Discontinued web browser

Steel is a discontinued freeware web browser developed by Michael Kolb under the name kolbysoft. It is a fork of the default browser for Android, taking its WebKit-based layout engine and providing what is intended to be an easier and more "touch friendly" user interface.

Steel was one of the first Android applications to support automatic rotation based on the hardware's accelerometer and a virtual keyboard. This feature is now more common among Android applications.

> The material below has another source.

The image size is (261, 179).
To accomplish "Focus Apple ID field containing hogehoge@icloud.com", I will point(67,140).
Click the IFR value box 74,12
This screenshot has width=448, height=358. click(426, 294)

In 2010 Skyfire purchased kolbysoft and the Steel browser.

==Features==

Steel's user interface (UI) is intended to be more "touch friendly" than that of Android's default browser, and thus emphasizes ease of use on a touch screen. Back, forward, zoom, and bookmark-related buttons are all on the bottom toolbar. A URL-entry box is on the top toolbar, and beside it is a refresh/stop button, which displays if a page is fully loaded or still loading, respectively. Both toolbars are only shown if "pulled out" by two semi-transparent handles at the top and bottom of the display, and after a short period of not being used will hide themselves again. Until 0.0.4, Android's status bar containing system information was only shown when the top toolbar was out. Starting in 0.0.4, it is either visible or not depending on whether the browser is set to run in fullscreen mode.

===Hardware controls===

Steel will switch between portrait and landscape modes based on which way the device running it is rotated. By contrast, the Android default browser at the time of release required the user to "Flip Orientation" in a menu or, on the T-Mobile G1, open the phone's keyboard.

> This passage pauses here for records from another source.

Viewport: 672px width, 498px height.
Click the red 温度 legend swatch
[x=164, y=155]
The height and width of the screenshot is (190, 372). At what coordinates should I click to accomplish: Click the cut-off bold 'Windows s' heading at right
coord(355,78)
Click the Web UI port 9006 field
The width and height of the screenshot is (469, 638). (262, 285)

In an attempt to avoid opening the aforementioned keyboard when possible, Steel has a virtual keyboard which appears when a user selects a text box or the URL entry box in the toolbar. It is modeled after that of the iPhone, and as of version 0.0.4 causes the device to vibrate when a key is successfully pressed.

==Reception==

Steel's first public release received a 3-star rating from AppVee, praising its user interface and accelerometer support but pointing out that it was not at its development stage an application to rely on fully.

Shortly after the release of 0.0.3, which added multiple features including the virtual keyboard, on December 13, 2008, Steel became the second most popular communication app in the Android Market, with an average rating of 4 (out of 5) stars from users.

In May 2009 an Android Tapp review gave the Steel Browser a 4.5/5 rating, saying that it had a "hands down a better UI for the browser."